** begin **

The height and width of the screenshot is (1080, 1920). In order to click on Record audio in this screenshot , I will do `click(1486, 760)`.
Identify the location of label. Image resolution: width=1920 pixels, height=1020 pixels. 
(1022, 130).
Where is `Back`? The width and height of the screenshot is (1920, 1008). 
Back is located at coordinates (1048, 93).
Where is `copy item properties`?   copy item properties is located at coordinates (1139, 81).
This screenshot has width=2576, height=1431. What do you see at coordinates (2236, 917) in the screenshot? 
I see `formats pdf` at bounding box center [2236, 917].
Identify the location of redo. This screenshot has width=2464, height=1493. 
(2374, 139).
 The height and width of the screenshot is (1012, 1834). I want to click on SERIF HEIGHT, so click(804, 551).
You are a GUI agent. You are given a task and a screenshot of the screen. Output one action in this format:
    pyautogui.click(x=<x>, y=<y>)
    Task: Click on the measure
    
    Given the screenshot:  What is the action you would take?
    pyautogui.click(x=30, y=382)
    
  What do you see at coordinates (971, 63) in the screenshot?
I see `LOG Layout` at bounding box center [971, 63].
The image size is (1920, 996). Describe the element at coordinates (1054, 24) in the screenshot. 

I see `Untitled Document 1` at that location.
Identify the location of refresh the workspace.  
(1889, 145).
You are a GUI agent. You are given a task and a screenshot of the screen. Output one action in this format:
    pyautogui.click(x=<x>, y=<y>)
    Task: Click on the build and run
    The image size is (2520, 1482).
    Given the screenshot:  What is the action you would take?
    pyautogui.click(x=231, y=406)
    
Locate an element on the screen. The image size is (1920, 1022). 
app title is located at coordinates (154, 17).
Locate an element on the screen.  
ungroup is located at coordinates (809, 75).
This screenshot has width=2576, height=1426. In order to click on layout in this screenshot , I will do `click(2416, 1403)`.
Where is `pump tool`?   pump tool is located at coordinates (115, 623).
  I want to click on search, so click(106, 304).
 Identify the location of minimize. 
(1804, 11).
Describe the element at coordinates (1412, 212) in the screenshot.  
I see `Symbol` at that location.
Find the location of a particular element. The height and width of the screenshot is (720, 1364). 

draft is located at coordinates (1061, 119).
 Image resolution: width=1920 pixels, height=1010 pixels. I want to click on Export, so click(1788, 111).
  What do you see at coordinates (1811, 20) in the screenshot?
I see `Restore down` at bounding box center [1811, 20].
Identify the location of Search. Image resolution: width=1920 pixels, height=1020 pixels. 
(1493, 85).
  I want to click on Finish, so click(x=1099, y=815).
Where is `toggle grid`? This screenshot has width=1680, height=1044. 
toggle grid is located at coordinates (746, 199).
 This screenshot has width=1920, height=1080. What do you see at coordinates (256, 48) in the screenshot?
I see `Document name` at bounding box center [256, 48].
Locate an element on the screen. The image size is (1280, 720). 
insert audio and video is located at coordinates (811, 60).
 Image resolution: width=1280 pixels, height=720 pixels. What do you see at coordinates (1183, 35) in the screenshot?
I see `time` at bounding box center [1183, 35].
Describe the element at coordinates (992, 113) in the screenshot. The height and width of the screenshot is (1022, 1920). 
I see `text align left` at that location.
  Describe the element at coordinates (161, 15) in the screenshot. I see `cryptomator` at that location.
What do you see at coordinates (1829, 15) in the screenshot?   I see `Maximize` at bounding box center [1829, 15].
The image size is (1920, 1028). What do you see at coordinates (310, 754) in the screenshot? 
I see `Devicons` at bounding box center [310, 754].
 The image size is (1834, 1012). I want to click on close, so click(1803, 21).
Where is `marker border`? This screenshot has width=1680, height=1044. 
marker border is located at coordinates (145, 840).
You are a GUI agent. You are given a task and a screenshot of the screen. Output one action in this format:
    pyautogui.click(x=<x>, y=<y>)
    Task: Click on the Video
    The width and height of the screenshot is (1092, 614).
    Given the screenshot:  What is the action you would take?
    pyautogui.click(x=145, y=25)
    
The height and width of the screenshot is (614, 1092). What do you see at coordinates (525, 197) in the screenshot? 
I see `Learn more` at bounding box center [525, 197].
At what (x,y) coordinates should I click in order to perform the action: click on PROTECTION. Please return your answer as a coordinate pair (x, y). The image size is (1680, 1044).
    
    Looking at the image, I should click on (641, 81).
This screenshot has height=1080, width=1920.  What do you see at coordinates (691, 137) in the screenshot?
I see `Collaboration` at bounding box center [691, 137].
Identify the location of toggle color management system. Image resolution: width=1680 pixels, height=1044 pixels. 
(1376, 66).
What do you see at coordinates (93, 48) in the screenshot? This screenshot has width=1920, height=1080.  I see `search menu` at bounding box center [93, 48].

** end **

Rewrite the data starting at the line containing "is (1280, 720)." and ending with the line containing "center [1183, 35].", replacing "element" with "item" and leaving everything else as it is.

## Output for this exercise
Locate an item on the screen. The image size is (1280, 720). 
insert audio and video is located at coordinates (811, 60).
 Image resolution: width=1280 pixels, height=720 pixels. What do you see at coordinates (1183, 35) in the screenshot?
I see `time` at bounding box center [1183, 35].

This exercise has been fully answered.